Surely, the desperately drain-circling deliberations conclude, spirituality — or the absence thereof — has a role to play in it.
Philip Seymour Hoffman, acclaimed American actor, Oscar winner, star of stage and screen, was reduced to just a corpse in the bathroom of a Manhattan apartment when he was found dead there on Sunday, February 2, a heroin needle in his arm, five empty and 65 full bags of the stuff scattered around him. The man’s tragic demise, a sad public herald of reports of heroin use doubling in the US in the last five years, stands as an illustration of Pope Francis’s admonishment of a society that’s lost sight of respect for human dignity. We have descended into a “throwaway” culture, he’s reproached, a place where a life is only valuable till its most obvious purpose is spent.

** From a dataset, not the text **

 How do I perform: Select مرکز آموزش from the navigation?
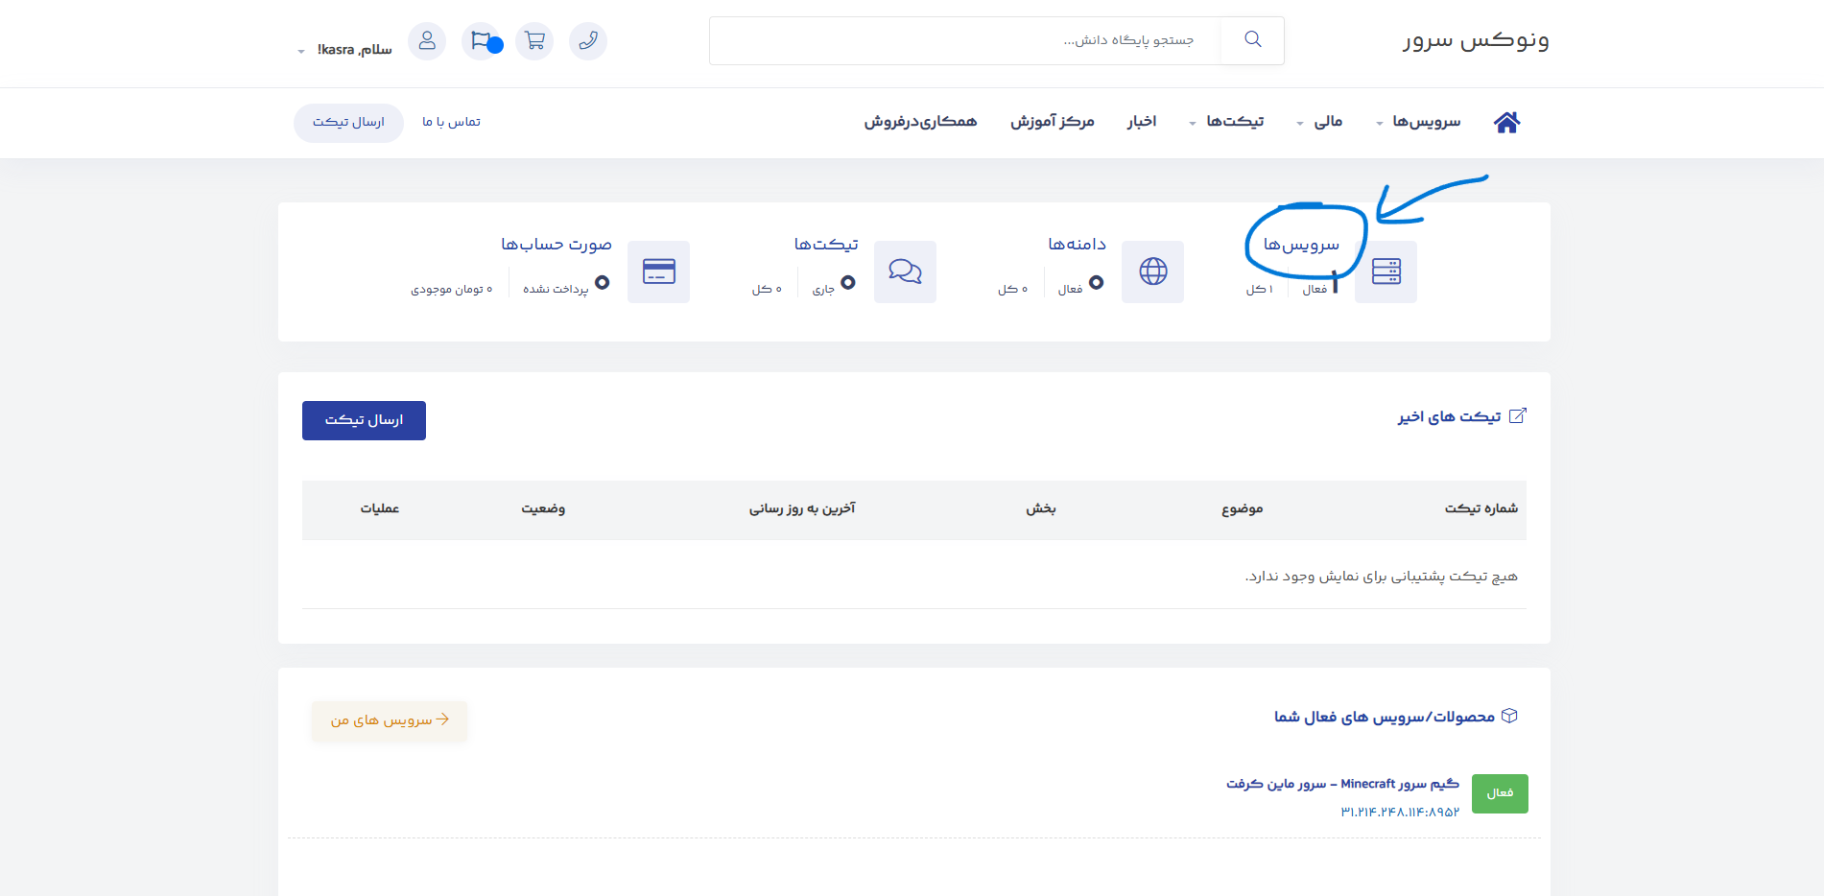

Prior to this sad final chapter, Hoffman, just 46, had reportedly been sober for 23 years. His descent back into drug use was only months old. Some of the stories that burnt up the Internet in the days after his dpassing tell of the man’s apparent appreciation for Christian spirituality. In preparation for his role in Capote, the film for which he would be lauded with an Academy Award, Hoffman reportedly sought the counsel of a Jesuit minister to learn about how his character, a priest, would celebrate Mass. Allegedly, Hoffman declared, “Jesus was always suggesting, in order that the decision to follow or not follow was always that person’s own decision. My image of Jesus is someone who is exciting. … Were he alive today, he would be causing havoc.”
Nobody knows why Hoffman — along with countless other celebrities before him (River Phoenix, Whitney Houston, Marilyn Monroe, Kurt Cobain and on) — retreated to a life of drug abuse. No one will ever know precisely what this troubled man was trying to escape, or how he imagined his tale would culminate particularly considering the revelation that he withdrew $1,200 from his bank account in the hours before his last one.
Certainly our understanding of the use of heroin and every recreational drug is that its indulgers are seeking to fill a hole.
Is there reason to surmise by extension then, that had spirituality been a force in these desperate souls’ lives, their holes would have been filled with that? Can spirituality reliably save us from all of our demons?